Statistically significant improvements in myocardial T2* have recently been reported as part of the deferasirox evaluation of patients iron chelation (EPIC) trial in a larger group of β-thalassemia patients (n = 114) treated with deferasirox over a 1-year period [12]. A subgroup of β-thalassemia patients (n = 78) with normal cardiac iron levels were also shown to maintain normal cardiac iron while reducing total body iron levels [13]. In our study, there was differential improvement in the first 6 months versus the last 12 months of treatment based on the slope of mean LIC and mean serum ferritin plots. The slope was steeper in the first 6 months, which may reflect better chelator efficiency when the iron overload was higher. Interestingly, this is also correlated with the slope of improvement in the mean cardiac T2* plot (Fig. 1a) which is indicative of congruous and simultaneous cardiac and liver iron overload chelation. Our study results, although obtained on a small sample size, are reflective of similar results already reported by the much larger EPIC study [12].

However, longitudinal analyses of cardiac and liver iron content in response to chelation therapy have indicated that iron is removed from the heart at a slower rate as compared with the liver [18], highlighting the importance of long-term studies to observe changes in iron content in these organs. Our study also shows a similar trend. When comparing the slope of change in mean LIC and serum ferritin plots against the slope of mean cardiac T2*, the slope appears steeper in the former as compared with the latter for the two corresponding study periods in the subgroup analysis (Fig. 1a, b, and c). This would seem to indicate that iron is being chelated at a faster rate from the liver than the heart, although an unidirectional trend would confirm that chelation is being achieved at both sites. The only aberration was noticed in the 10–20-ms subgroup where, after an initial improvement, there was a marginally opposite trend, one explanation for which may be due to poor compliance in a few patients.

A further point of consideration is that these results were achieved based on an ongoing dynamic strategy to adjust the chelator dose to meet the level of iron overload at any given point in the study period. This was done by looking at the trends seen with markers of iron overload namely serial serum ferritin levels and LIC values. Thus, the chelator dose was progressively increased if parameters of iron overload showed a rising trend and reduced progressively if an opposite trend was seen at any time point in the study. This was done with the dual aim of providing optimal chelation and minimizing the precipitation of any side effects. In this context, looking at the subgroups, the >20-ms group remained within the normal range with the maximal benefit seen in the first 6 months.
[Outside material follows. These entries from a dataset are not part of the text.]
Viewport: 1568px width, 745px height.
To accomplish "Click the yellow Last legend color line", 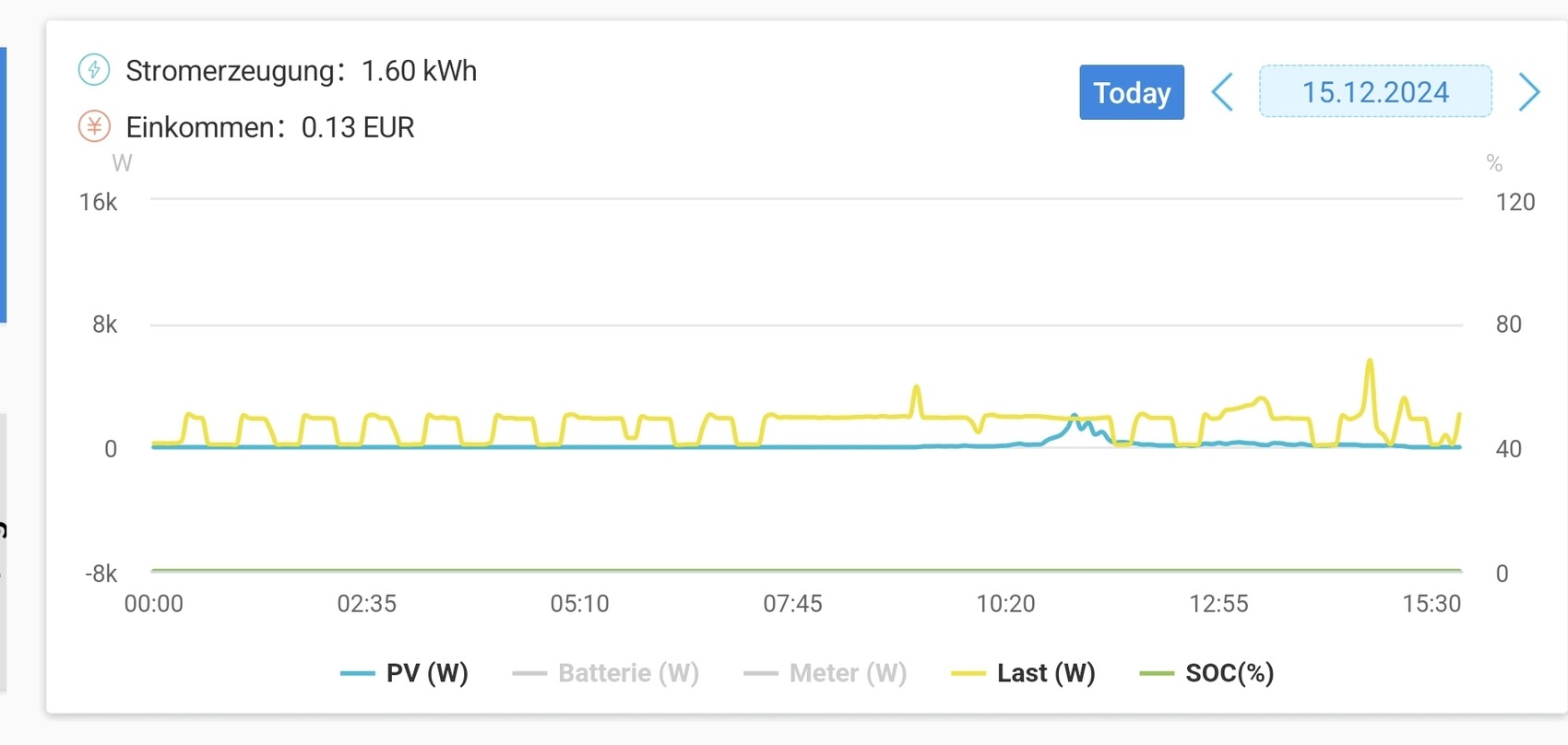I will click(968, 673).
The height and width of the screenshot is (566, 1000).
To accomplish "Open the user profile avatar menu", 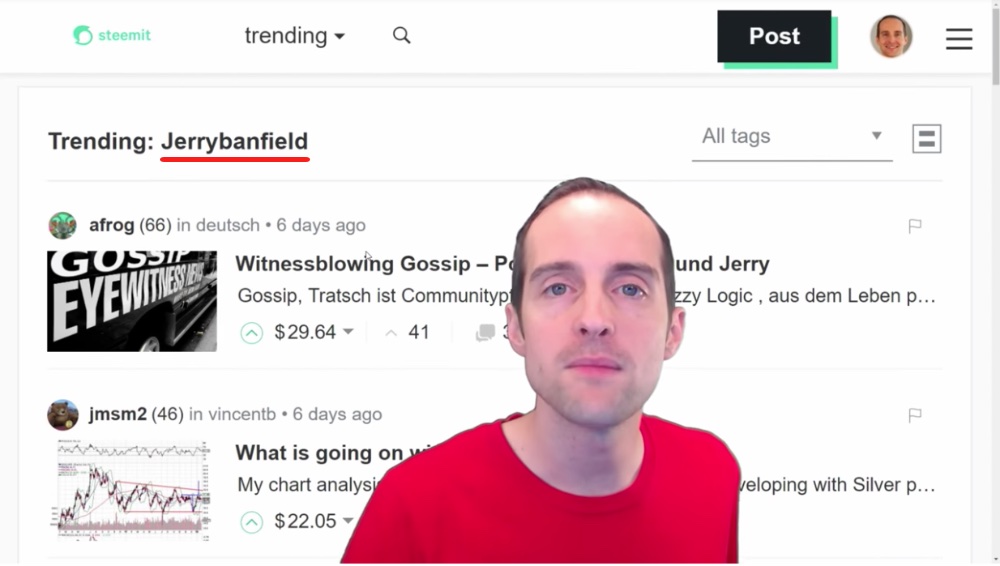I will click(891, 36).
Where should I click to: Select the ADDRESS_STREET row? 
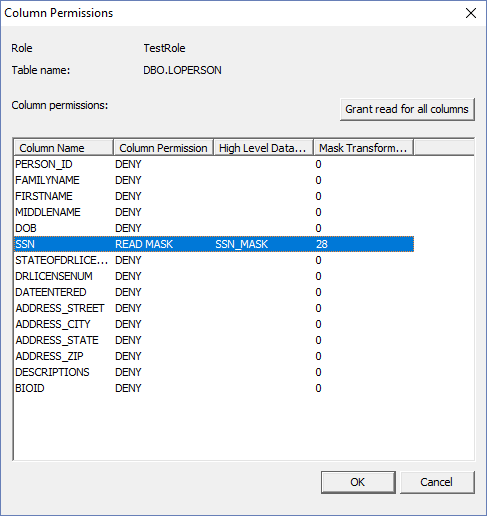[214, 308]
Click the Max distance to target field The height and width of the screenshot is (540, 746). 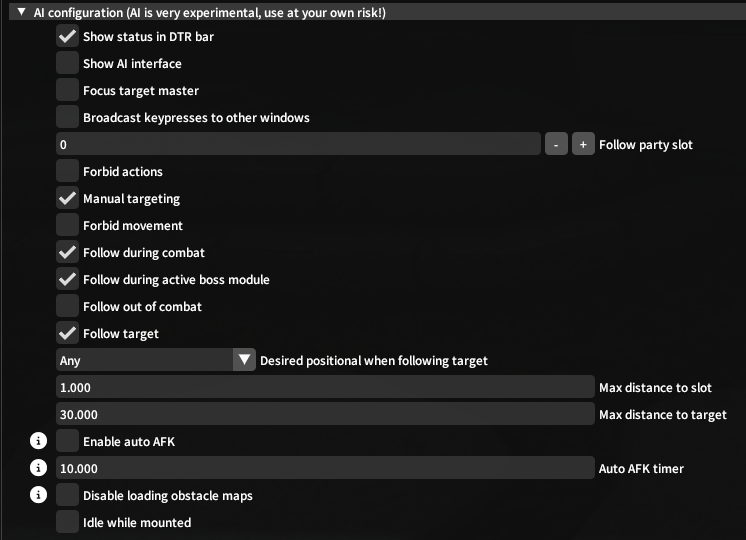(325, 414)
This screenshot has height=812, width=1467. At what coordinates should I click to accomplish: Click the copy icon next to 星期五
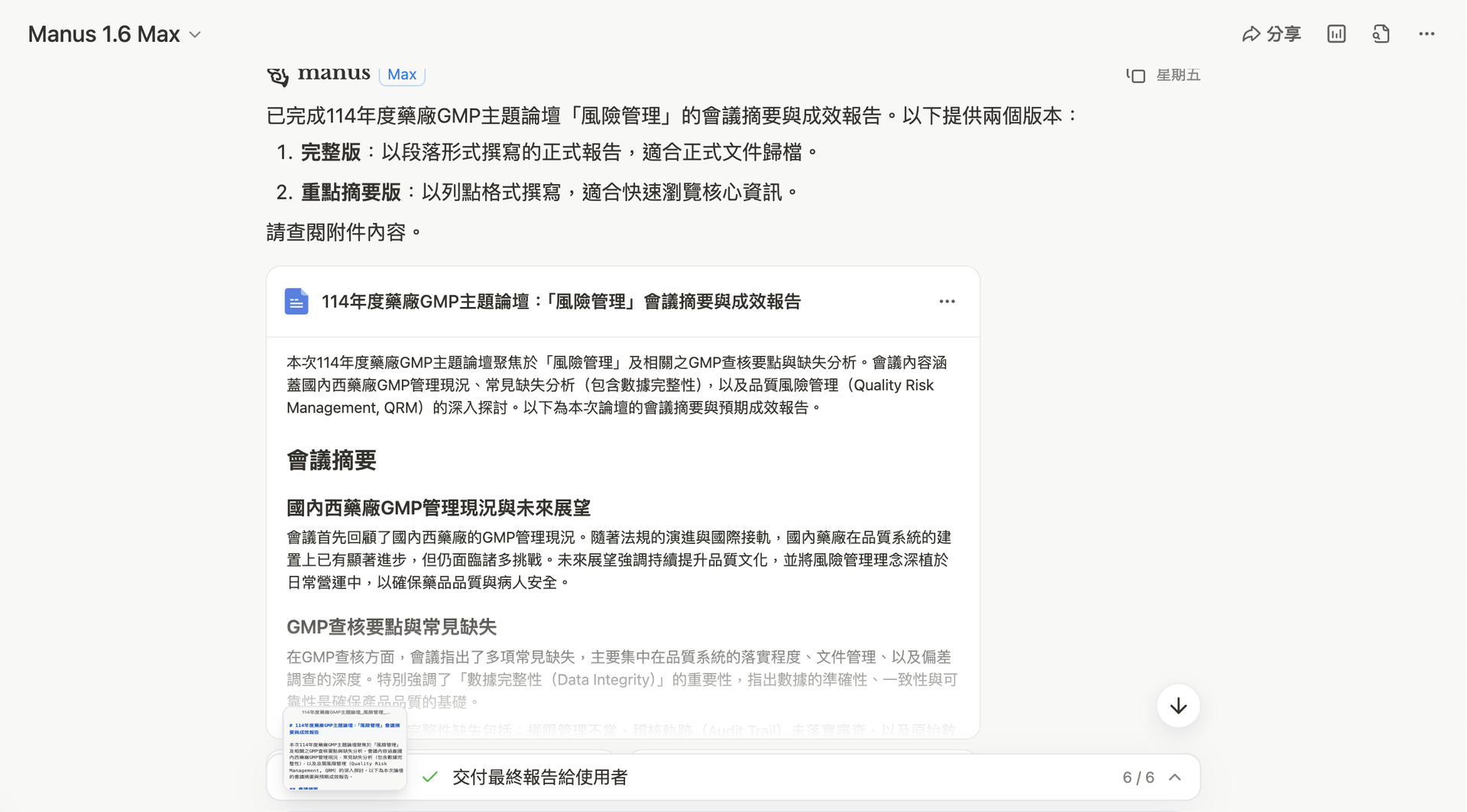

The 10–20 ms subgroup showed a steady improvement, which was better than the <10-ms subgroup, although both improved. The comparatively poorer improvement in the <10-ms subgroup may be due to the very severe cardiac siderosis and very high iron overload in this subgroup. Recently, few published studies have shown that cardiac T2* does not correlate with the degree of LIC and serum ferritin [1921]. However, this was not so in our study patients. None of our patients with high LIC had normal myocardial iron, and all received the same single oral chelator. Currently, therefore, although deferiprone alone or in combination with DFO has a proven efficacy to remove myocardial iron, in our study patients, the improvement in the cardiac T2* was purely following deferasirox therapy. Overall, these initial results are encouraging for the use of deferasirox in the treatment and prevention of cardiac iron overload as well as in the reduction of total body iron. Additional, longer-term studies with larger groups of patients will contribute further to our understanding of the efficacy of deferasirox in the removal and prevention of cardiac iron overload.